Den Entschluss, diesen Film zu machen, hatte ich schon gefasst, bevor ich von diesem Bericht erfuhr. Aber der Film wäre ohne diesen Bericht nicht das geworden, was er ist. Ein junger Historiker, Felix Möller, hat mich auf den Jünger-Bericht aufmerksam gemacht. Ich konnte es gar nicht fassen, wie genau Jünger diese Ereignisse beschrieben hat, dass er auch die Briefe der Hingerichteten übersetzt hat.  Ich wollte den Film dann quasi aus zwei Perspektiven erzählen. Aus der Jüngers und der des jungen Guy Môquet. Eine deutsche und eine französische also. Im Grunde sind es diese beiden Perspektiven, die den Film interessant machen, auch für die Franzosen. Aber für uns Deutsche ist es natürlich interessant, einmal den Guy Môquet zu entdecken und die französische Résistance einmal aus dieser Perspektive erzählt zu sehen. Und für die Franzosen war es interessant, dass ein Deutscher ihnen ihren eigenen Märtyrer erzählt. Auf diese Weise hat der Film eine innere Spannung erhalten, die das reine Nacherzählen von irgendwelchen Ereignissen nicht gehabt hätte.

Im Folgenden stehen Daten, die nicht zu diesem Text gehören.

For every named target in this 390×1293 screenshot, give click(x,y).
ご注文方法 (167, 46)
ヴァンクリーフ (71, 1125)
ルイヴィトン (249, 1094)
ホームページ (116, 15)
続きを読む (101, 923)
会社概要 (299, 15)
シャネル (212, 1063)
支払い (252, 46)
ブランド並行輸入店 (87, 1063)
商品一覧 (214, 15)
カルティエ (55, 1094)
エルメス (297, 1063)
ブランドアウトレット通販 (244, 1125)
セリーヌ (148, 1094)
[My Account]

Hat sich durch die Lektüre des Berichts Ihr Bild von Ernst Jünger verändert?
Ja, sogar sehr. Geschrieben ist der Bericht im reinsten Kanzleideutsch. Ernst Jünger hat wohl bewusst gesagt, ich bin zwar Schriftsteller, aber für dieses Dokument über die Geiselerschießung benutze ich nicht meine Schriftstellersprache, sondern ich schreibe das vollkommen neutral auf. Das heißt doch, dass er in der Vorstellung lebte, er könnte sich selbst aufteilen. Einerseits bin ich ein funktionierender Besatzungsoffizier und auf der anderen Seite bin ich der kultivierte Schöngeist. Und der eine hat mit dem anderen nichts zu tun. Das scheint mir aber geradezu schizophren. Er schreibt diesen Bericht und gleichzeitig schreibt er in seinem Tagebuch wunderbar blumige Beschreibungen von einem opiumartigen Rendezvous in der Bar des Hotel Raphael mit der schönen Sowieso.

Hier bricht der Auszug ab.